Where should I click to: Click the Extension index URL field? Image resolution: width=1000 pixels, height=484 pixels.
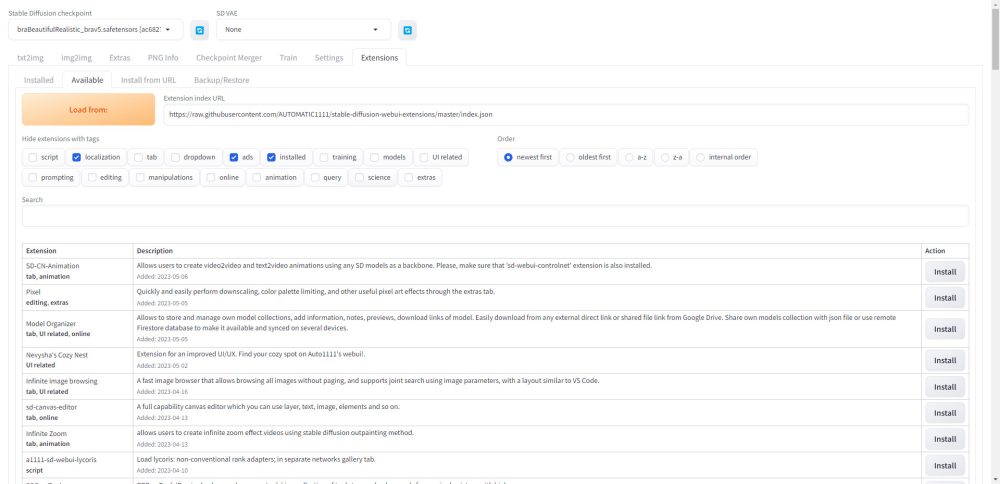pos(566,115)
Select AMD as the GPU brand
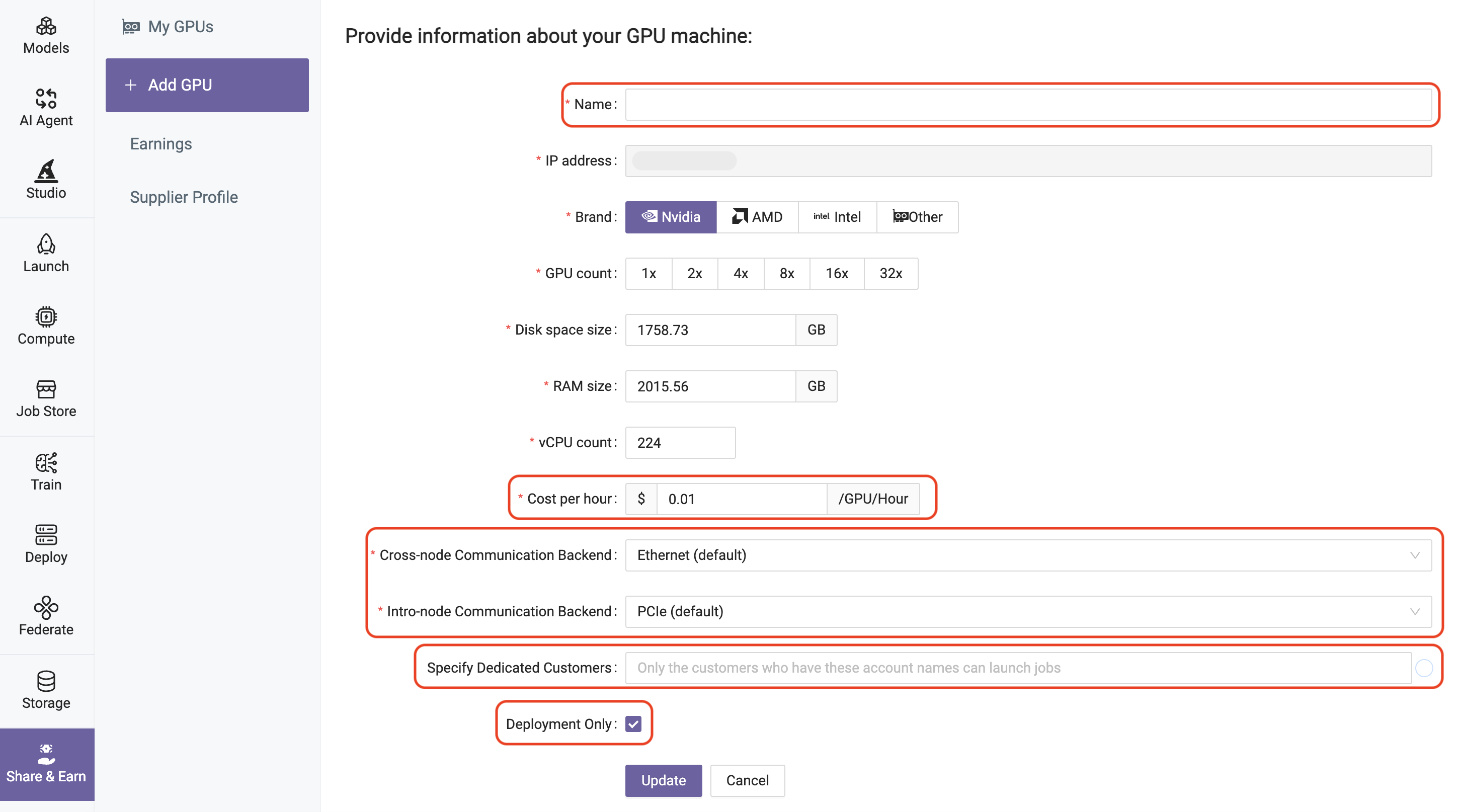 [x=757, y=217]
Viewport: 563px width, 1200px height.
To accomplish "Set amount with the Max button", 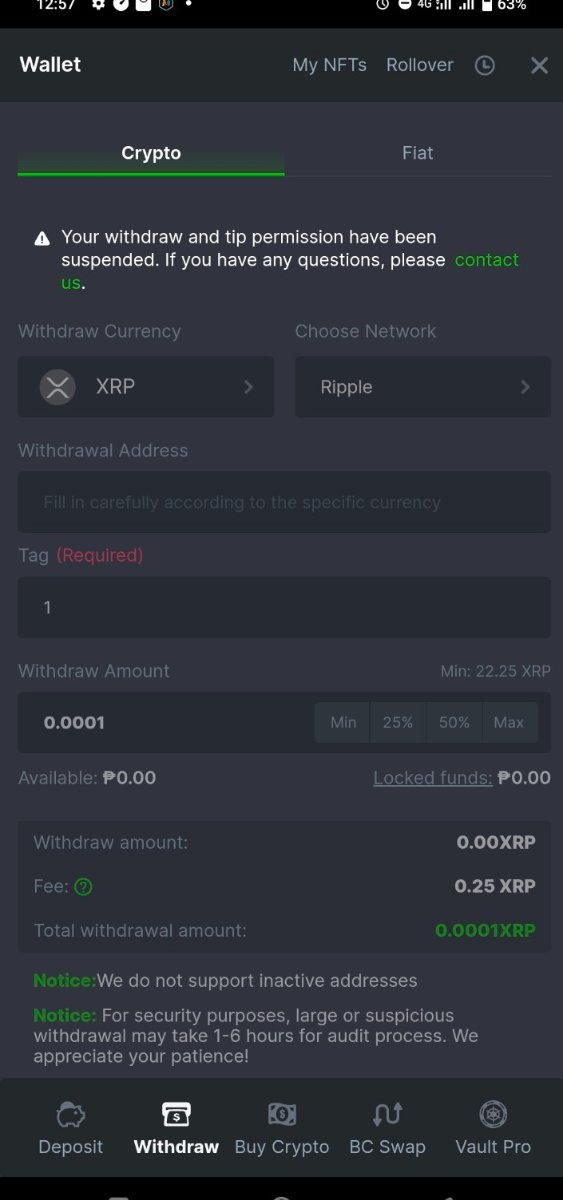I will click(509, 722).
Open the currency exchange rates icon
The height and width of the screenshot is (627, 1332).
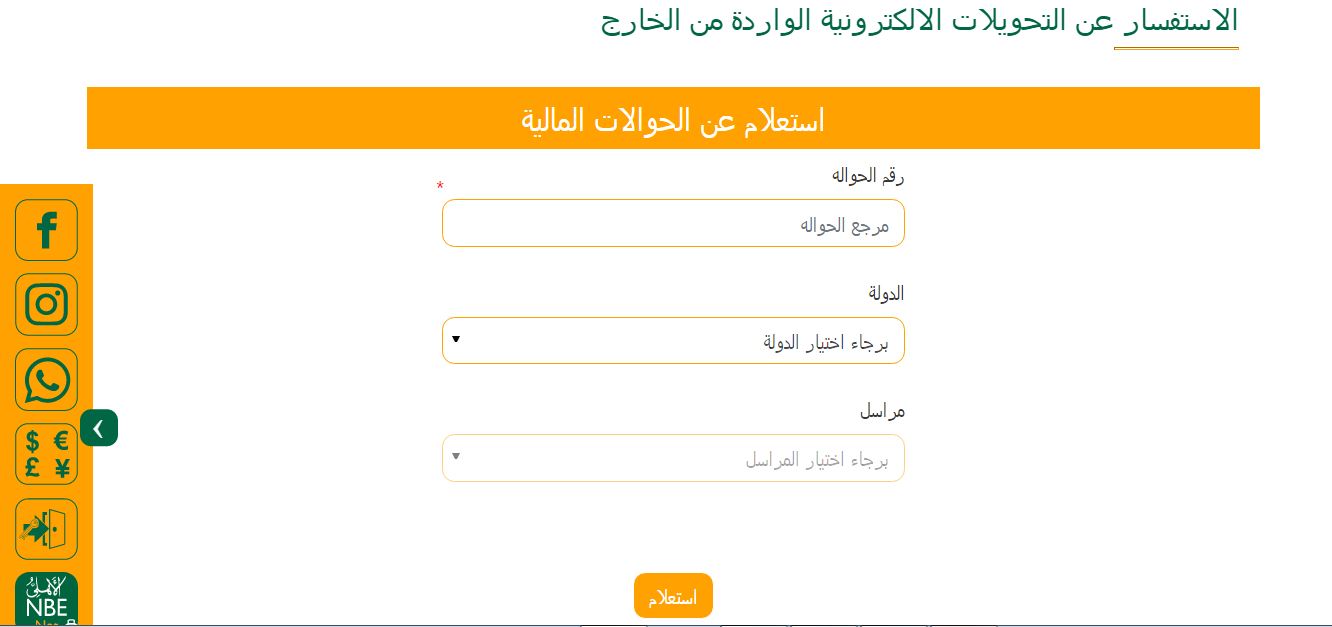click(x=46, y=454)
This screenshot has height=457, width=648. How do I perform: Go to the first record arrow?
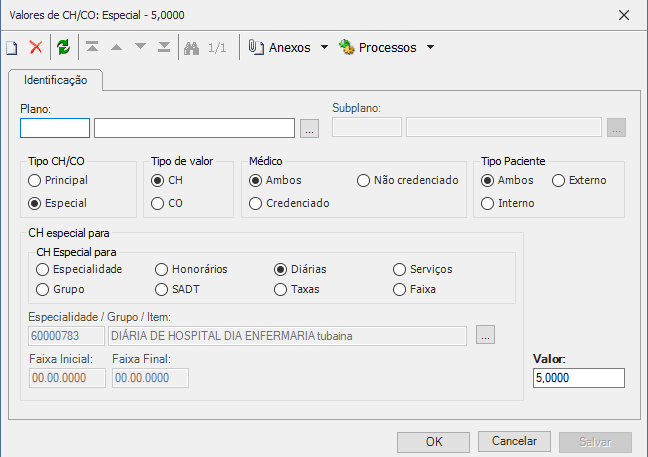point(92,47)
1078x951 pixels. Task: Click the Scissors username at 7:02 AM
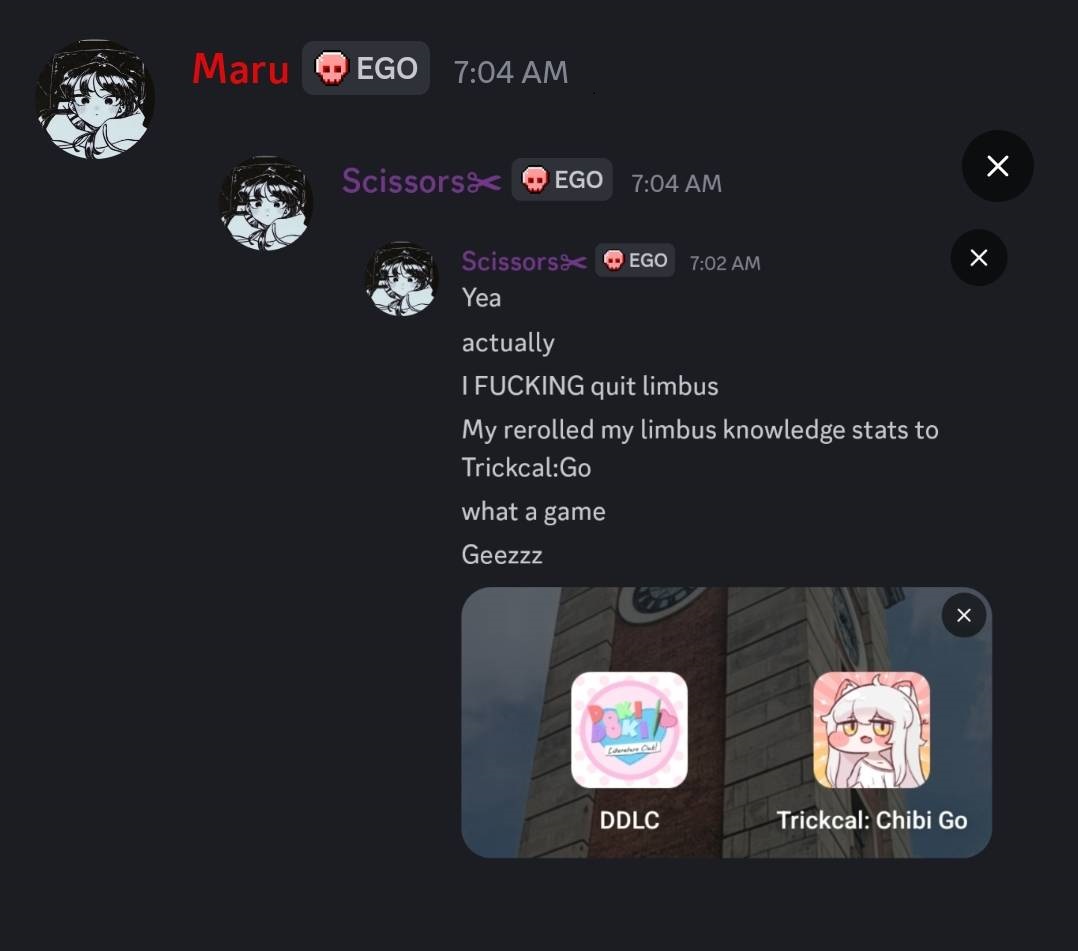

**TASK TO CARRY OUT**
Working down from the line with "Open the currency exchange rates icon", copy each line exactly until the last line of the entries, which is also included. Omit the pictures.

**EXERCISE SOLUTION**
Open the currency exchange rates icon
The height and width of the screenshot is (627, 1332).
click(x=46, y=454)
This screenshot has height=457, width=648. How do I perform: Go to the first record arrow?
point(92,47)
1078x951 pixels. Task: Click the Scissors username at 7:02 AM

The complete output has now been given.